╭──

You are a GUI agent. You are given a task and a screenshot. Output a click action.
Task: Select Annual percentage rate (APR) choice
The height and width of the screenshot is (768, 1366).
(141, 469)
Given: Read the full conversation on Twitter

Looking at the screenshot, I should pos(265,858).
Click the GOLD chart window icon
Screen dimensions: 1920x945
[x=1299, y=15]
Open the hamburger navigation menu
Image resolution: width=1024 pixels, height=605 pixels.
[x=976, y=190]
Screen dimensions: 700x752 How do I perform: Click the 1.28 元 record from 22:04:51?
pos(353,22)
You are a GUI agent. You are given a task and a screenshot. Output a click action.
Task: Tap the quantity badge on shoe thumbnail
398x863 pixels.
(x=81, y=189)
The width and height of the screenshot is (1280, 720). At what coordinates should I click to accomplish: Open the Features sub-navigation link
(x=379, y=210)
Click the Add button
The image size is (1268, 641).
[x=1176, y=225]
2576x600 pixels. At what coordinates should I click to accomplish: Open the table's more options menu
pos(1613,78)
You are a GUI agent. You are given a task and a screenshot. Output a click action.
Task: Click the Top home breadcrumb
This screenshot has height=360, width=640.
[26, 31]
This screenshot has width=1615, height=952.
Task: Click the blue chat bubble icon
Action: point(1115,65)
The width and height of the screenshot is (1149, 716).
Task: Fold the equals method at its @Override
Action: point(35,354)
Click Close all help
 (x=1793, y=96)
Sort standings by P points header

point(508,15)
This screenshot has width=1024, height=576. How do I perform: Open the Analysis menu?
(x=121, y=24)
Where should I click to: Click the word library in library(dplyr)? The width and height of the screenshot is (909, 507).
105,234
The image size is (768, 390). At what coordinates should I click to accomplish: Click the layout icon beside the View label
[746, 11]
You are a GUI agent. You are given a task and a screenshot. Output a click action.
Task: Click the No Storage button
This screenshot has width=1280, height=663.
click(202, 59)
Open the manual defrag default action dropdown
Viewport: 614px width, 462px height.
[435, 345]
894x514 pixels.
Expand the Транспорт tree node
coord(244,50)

╰──

= ACTION ITEM =
Print the material exactly. Include every line.

= ANSWER BELOW =
You are a GUI agent. You are given a task and a screenshot. Output a click action.
Task: Select Annual percentage rate (APR) choice
The height and width of the screenshot is (768, 1366).
(141, 469)
Given: Read the full conversation on Twitter

Looking at the screenshot, I should pos(265,858).
Click the GOLD chart window icon
Screen dimensions: 1920x945
[x=1299, y=15]
Open the hamburger navigation menu
Image resolution: width=1024 pixels, height=605 pixels.
[x=976, y=190]
Screen dimensions: 700x752 How do I perform: Click the 1.28 元 record from 22:04:51?
pos(353,22)
You are a GUI agent. You are given a task and a screenshot. Output a click action.
Task: Tap the quantity badge on shoe thumbnail
398x863 pixels.
(x=81, y=189)
The width and height of the screenshot is (1280, 720). At what coordinates should I click to accomplish: Open the Features sub-navigation link
(x=379, y=210)
Click the Add button
The image size is (1268, 641).
[x=1176, y=225]
2576x600 pixels. At what coordinates should I click to accomplish: Open the table's more options menu
pos(1613,78)
You are a GUI agent. You are given a task and a screenshot. Output a click action.
Task: Click the Top home breadcrumb
This screenshot has height=360, width=640.
[26, 31]
This screenshot has width=1615, height=952.
Task: Click the blue chat bubble icon
Action: point(1115,65)
The width and height of the screenshot is (1149, 716).
Task: Fold the equals method at its @Override
Action: point(35,354)
Click Close all help
 (x=1793, y=96)
Sort standings by P points header

point(508,15)
This screenshot has width=1024, height=576. How do I perform: Open the Analysis menu?
(x=121, y=24)
Where should I click to: Click the word library in library(dplyr)? The width and height of the screenshot is (909, 507).
105,234
The image size is (768, 390). At what coordinates should I click to accomplish: Click the layout icon beside the View label
[746, 11]
You are a GUI agent. You are given a task and a screenshot. Output a click action.
Task: Click the No Storage button
This screenshot has width=1280, height=663.
click(202, 59)
Open the manual defrag default action dropdown
Viewport: 614px width, 462px height.
[435, 345]
894x514 pixels.
Expand the Транспорт tree node
coord(244,50)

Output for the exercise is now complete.